2. Severe, uncontrolled active intercurrent infections.

3. HIV, or active HCV and/or HBV infection.

4. Life-expectancy < 6 weeks or rapidly progressive disease that in the evaluation of the
investigator would compromise ability to complete study therapy.

5. Hepatic function: inadequate liver function defined as total bilirubin > 4x upper
limit of normal (ULN) or transaminase (ALT and AST) > 6x ULN.

6. Renal function: serum creatinine >3x ULN for age.

7. Blood oxygen saturation < 90%.

8. Cardiac function: left ventricular ejection fraction lower than 45% by ECHO.
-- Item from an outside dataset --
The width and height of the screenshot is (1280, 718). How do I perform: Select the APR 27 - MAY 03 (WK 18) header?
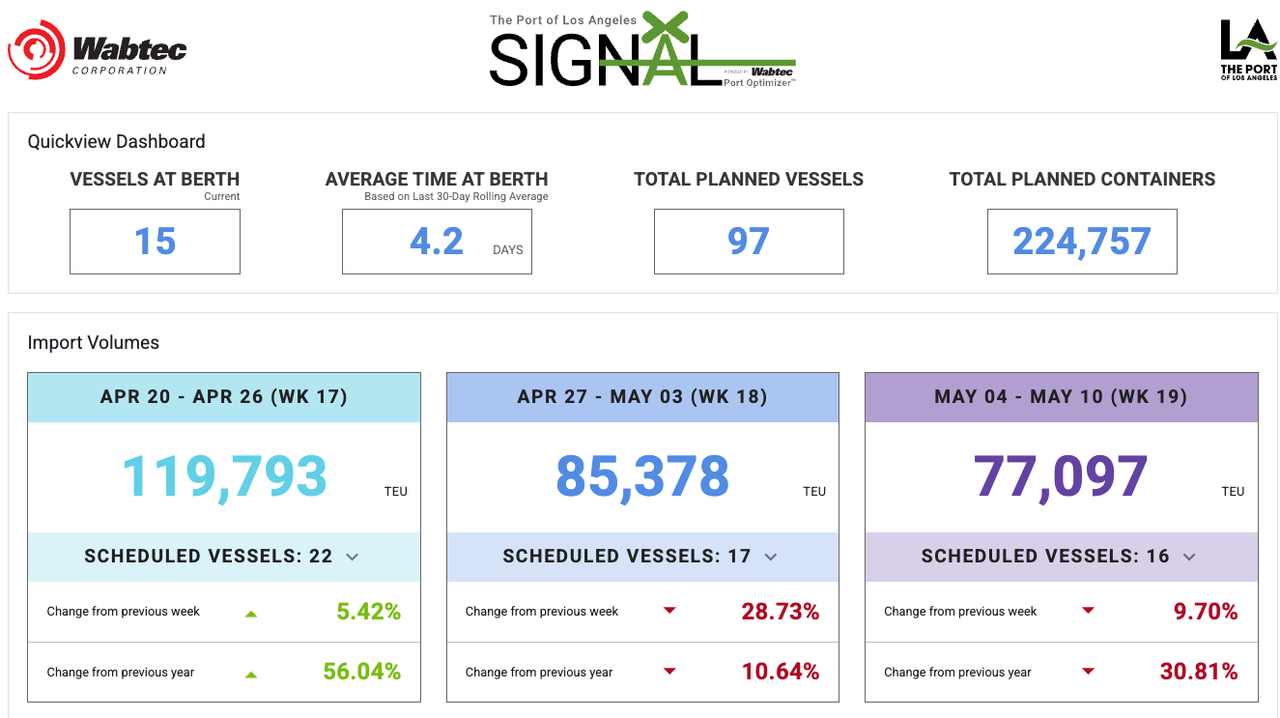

9. Congestive heart failure, cardiac arrhythmia, psychiatric illness, or social
situations that would limit compliance with study requirements or in the opinion of
the PI would pose an unacceptable risk to the subject.

10. Presence of active, grade 2-4 acute or chronic Graf versus Host Disease (GvHD)
requiring steroid therapy or other immune-suppressive treatment.

11. Relapse occurring before 60 days after alloHSCT.

12. Concurrent or recent prior therapies, before infusion:

i. systemic steroids (at a dose of ≥ 2 mg/kg prednisone) in the 2 weeks before
infusion of CD19-CAR_Lenti_ALLO cells . Recent or recurrent use of
inhaled/topical/non-absorbable steroids is not exclusionary.

ii. systemic chemotherapy in the 2 weeks preceding infusion of CD19-CAR_Lenti_ALLO cells .

iii. anti-thymocyte globulin (ATG) or Alemtuzumab (Campath®)in the 8 weeks preceding
infusion of CD19-CAR_Lenti_ALLO cells .

iv. immuno-suppressive agentis in the 2 weeks preceding infusion of CD19-CAR_Lenti_ALLO
cells

v. radiation therapy must have been completed at least 2 weeks before infusion of
CD19-CAR_Lenti_ALLO cells .

vi. other anti-neoplastic investigational agents currently administered or within 30 days
prior to infusion of CD19-CAR_Lenti_ALLO cells (i.e, start of protocol therapy).

vii. Exceptions:

1. there is no time restrictions in regards to intrathecal chemotherapy, but there must
be a complete recovery from any acute toxic effects from such treatment.

2. subjects receiving steroid therapy at physiologic replacement doses only are allowed
provided that there has been no increase for at least 2 weeks to starting apheresis.

Donor Eligibility Criteria

Conventional criteria for the eligibility of allogeneic donors will be adopted for the
evaluation of cell donors, before apheresis, as required by law.